A slight decline of $0.56 to $8.89 and a volume drop by nearly two and a half times were the undesirable results from the fourth paid promotion for the company in this month. The usual compensation of 30,000 free trading shares of L&L Energy stock is not surprising, as the stock has broken its previous support levels over the last two weeks, but has given a bullish signal by bouncing off the lower price band for the second time last Thursday.
Along with the promotion yesterday, press releases reaffirmed the company’s commitment to mining safety practices in China and announced an expected 66% net income increase and doubled revenues on China’s growing coal demand a week before that.

The PR campaign may be giving some support for the stock, but despite the favorable earnings release in the middle of March, the market is still unwilling to pay for L&L Energy higher than the usual industry premium over their sales and assets.

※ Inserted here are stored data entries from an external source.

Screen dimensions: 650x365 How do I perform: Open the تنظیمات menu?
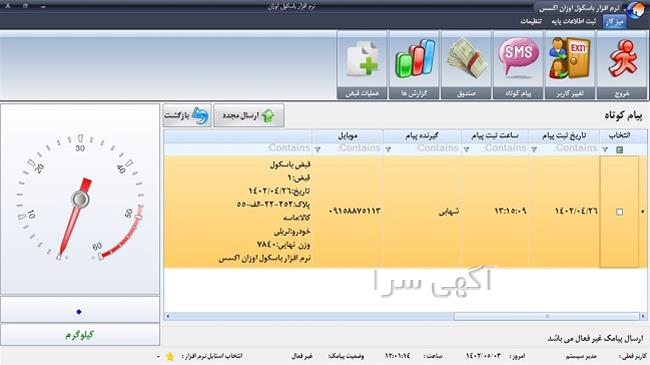tap(531, 22)
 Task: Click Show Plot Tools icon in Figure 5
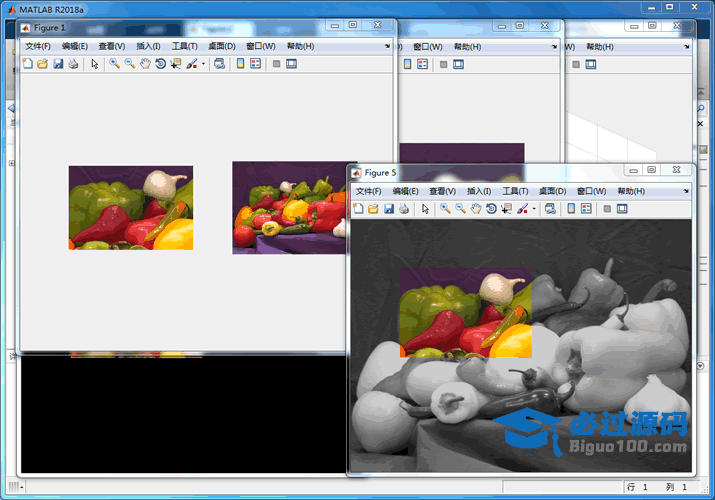pyautogui.click(x=622, y=209)
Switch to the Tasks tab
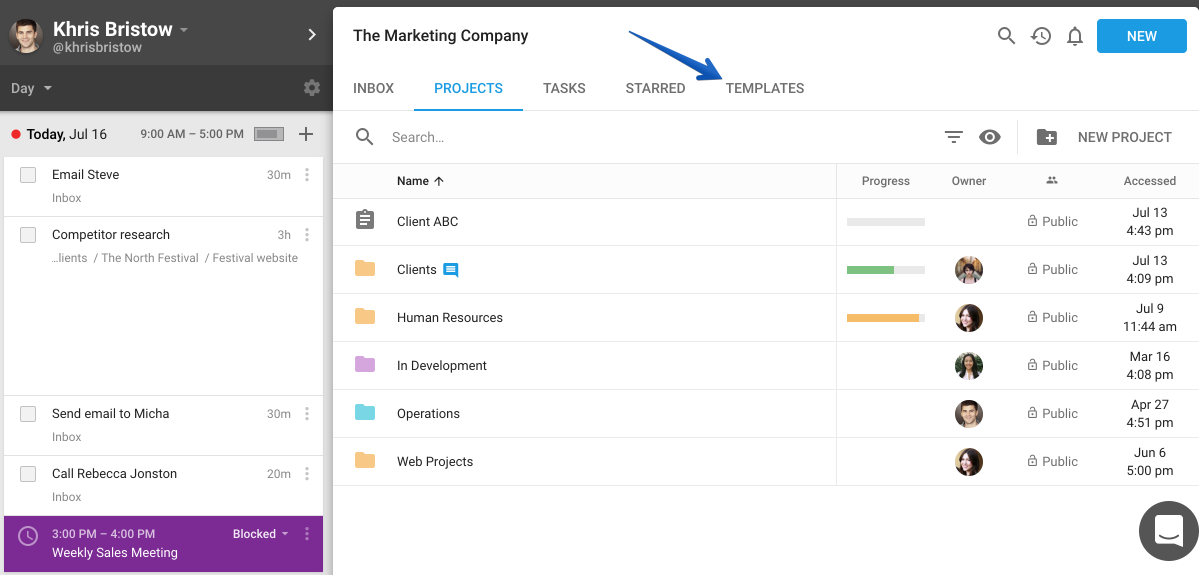Viewport: 1199px width, 575px height. tap(564, 88)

A reason for that can be the high dilution risks, that reversed the uptrend from the post-earnings release period.
In the end of April the resale by security holders of 3.7 million shares, issued in conjunction with a private placement activities was announced. The latest 10-Q had already revealed 5.3 million outstanding warrants with the low average exercise price of $3.30, meaning that significant dilution is to be expected, having together with L&L Energy’s previous practice to issue common stock for services, adverse impact on their stock.
The company’s fundamentals have shown considerable improvements in the three months ended January 2010. Due to recent strategic acquisitions, there has been significant increases in sales, gross profit and operating cash flows. Assets more than doubled, but partially because of more cash and inventories. That stronger cash position could however have some negative impact on potential investors, if it signals the management has run out of investing opportunities and the growth rates will be much lower in the future.